Reproduce word for word everything in the Kinect game review from "Comparably there's an" down to "appreciate the game.".

Selection:
■ ■ ■

Let me start by saying I think it's a fantastic little piece. It's a free release under the Kinect Fun Labs moniker, so it's limited to only 50G, but it has a good list of 8 achievements comparable to a full arcade title, and I believe it can be played as a standalone- though bear in mind it requires a Kinect throughout.

It's an accessible game for active players of any age. It's comprised of three sections which are essentially three minigames involving moving around a modest playspace and moving both arms. You'll find it easy enough to pull off a landing, offering you quick restarts of the section if you wreck (which is an easy mistake in the final section). Yet at the same time it's designed to challenge you, presenting a rating up to 5 stars for each stage and with the final total based on landing accuracy and structural integrity [~HP]. They also challenge you to land with 100% integrity for one achievement, which is no easy task.

Comparably there's an achievement for a 5 star landing (which may be easier)- but beyond the achievements, there's a further challenge in the three nice avatar awards (which are tracked in a neat post-game cumulative success screen), the highest of which asks you to get 5 star landing 5 times! Trying to achieve this really made me better appreciate the game.

Ultimately you need to nail the final stage, the landing- the preceding stage was to slow your descent, and the initial stage was a basis for accuracy and integrity. So every time you play you're invited to concentrate and give it your best astronaut-like-efforts for the brief six minutes or so it takes to play through (including cut scenes), in a simulation of the very tense minutes NASA themselves experience for the real landing. This shortness is, in my opinion, not a drawback but a positive. You can play through dozens of times and become familiar with the process, more skillful, and yet still feel fairly challenged each time due to the randomised nature.

■ ■ ■

Data extract:
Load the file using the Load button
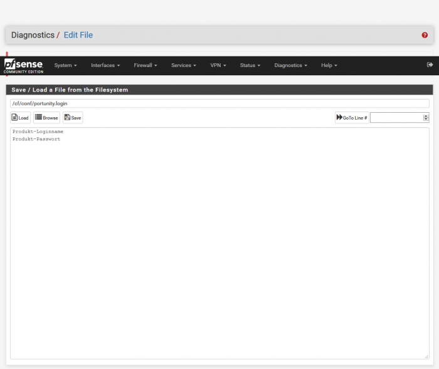439x369 pixels. [x=20, y=118]
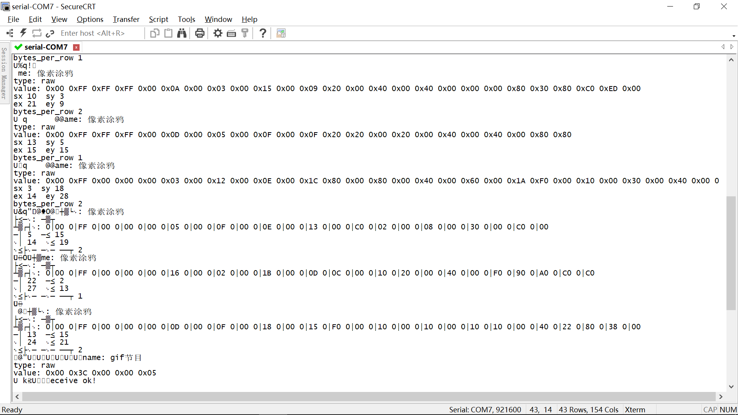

■ ■ ■

Solution for this exercise:
Comparably there's an achievement for a 5 star landing (which may be easier)- but beyond the achievements, there's a further challenge in the three nice avatar awards (which are tracked in a neat post-game cumulative success screen), the highest of which asks you to get 5 star landing 5 times! Trying to achieve this really made me better appreciate the game.